Current standard of care patients with newly diagnosed glioblastoma, or GBM, includes surgery, radiation therapy and chemotherapy. Approved drug treatments for HGG or GBM include:
- Temozolomide (Temodar). Temozolomide is FDA approved for the treatment of GBM, and AA. In patients with newly diagnosed GBM, temozolomide provided a median survival advantage of 2.5 months when added to surgery and radiation therapy. Source: Temodar prescribing information.
- Bevacizumab (Avastin). FDA granted accelerated approval to bevacizumab for the treatment of recurrent GBM. Thus far, no definitive data have demonstrated that bevacizumab improves disease-related symptoms or survival. Source: Avastin prescribing information.
- Lomustine (CCNU, Ceenu). Lomustine is an anti-cancer chemotherapy that is FDA approved to be used alone or with other drugs to treat recurrent brain cancer. Source: Ceenu prescribing information.

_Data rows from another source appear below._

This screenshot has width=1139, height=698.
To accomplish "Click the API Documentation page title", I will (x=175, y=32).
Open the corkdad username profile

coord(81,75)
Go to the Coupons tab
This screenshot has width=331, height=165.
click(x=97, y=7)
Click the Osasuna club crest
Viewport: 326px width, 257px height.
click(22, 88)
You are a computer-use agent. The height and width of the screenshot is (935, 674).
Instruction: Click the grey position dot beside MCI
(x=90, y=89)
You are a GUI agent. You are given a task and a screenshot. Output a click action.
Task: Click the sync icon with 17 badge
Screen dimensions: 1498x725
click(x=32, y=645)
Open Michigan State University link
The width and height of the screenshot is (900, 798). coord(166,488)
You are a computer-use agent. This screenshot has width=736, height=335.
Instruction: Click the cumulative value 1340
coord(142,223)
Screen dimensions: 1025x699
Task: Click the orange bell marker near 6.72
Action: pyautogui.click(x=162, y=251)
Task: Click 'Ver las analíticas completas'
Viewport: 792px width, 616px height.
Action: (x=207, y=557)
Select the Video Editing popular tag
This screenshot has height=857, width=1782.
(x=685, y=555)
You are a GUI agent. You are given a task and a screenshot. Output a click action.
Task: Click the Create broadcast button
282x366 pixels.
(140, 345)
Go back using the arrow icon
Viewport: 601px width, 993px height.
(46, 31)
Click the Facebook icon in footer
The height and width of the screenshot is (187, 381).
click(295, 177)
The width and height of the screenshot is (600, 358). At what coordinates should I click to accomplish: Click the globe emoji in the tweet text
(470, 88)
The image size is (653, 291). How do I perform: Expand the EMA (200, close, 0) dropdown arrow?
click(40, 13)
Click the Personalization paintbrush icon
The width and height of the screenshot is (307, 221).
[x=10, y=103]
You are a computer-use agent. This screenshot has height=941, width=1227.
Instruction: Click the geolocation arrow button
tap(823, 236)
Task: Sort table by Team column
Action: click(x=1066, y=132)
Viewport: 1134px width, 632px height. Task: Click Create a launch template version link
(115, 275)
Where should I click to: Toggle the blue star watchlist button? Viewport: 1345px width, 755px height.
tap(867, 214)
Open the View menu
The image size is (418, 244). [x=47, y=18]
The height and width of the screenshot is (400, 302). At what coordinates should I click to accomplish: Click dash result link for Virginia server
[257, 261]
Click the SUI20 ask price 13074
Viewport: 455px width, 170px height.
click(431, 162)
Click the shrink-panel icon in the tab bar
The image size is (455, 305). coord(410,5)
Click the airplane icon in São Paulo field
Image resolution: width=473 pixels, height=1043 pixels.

- Carmustine wafer (BCNU, Gliadel). Gliadel is an alkylating agent that is FDA approved for the treatment of newly diagnosed high grade-malignant glioma (HGG) as an adjunct to surgery and radiation and recurrent GBM as an adjunct to surgery. In patients with newly diagnosed HGG, Gliadel showed a 2.3 month improvement in survival. Survival improvement was not statistically significant in the subgroup of patients with GBM. In recurrent high grade glioma there was a median survival advantage of about 1.9 months. Survival prolongation was not observed in patients with pathologic diagnoses other than GBM. Source: Gliadel prescribing information.
Tocagen is developing an investigational therapy to treat recurrent HGG, which is under evaluation in an ongoing Phase 3 clinical trial, Toca 5. The Toca 5 trial is fully enrolled and not recruiting patients.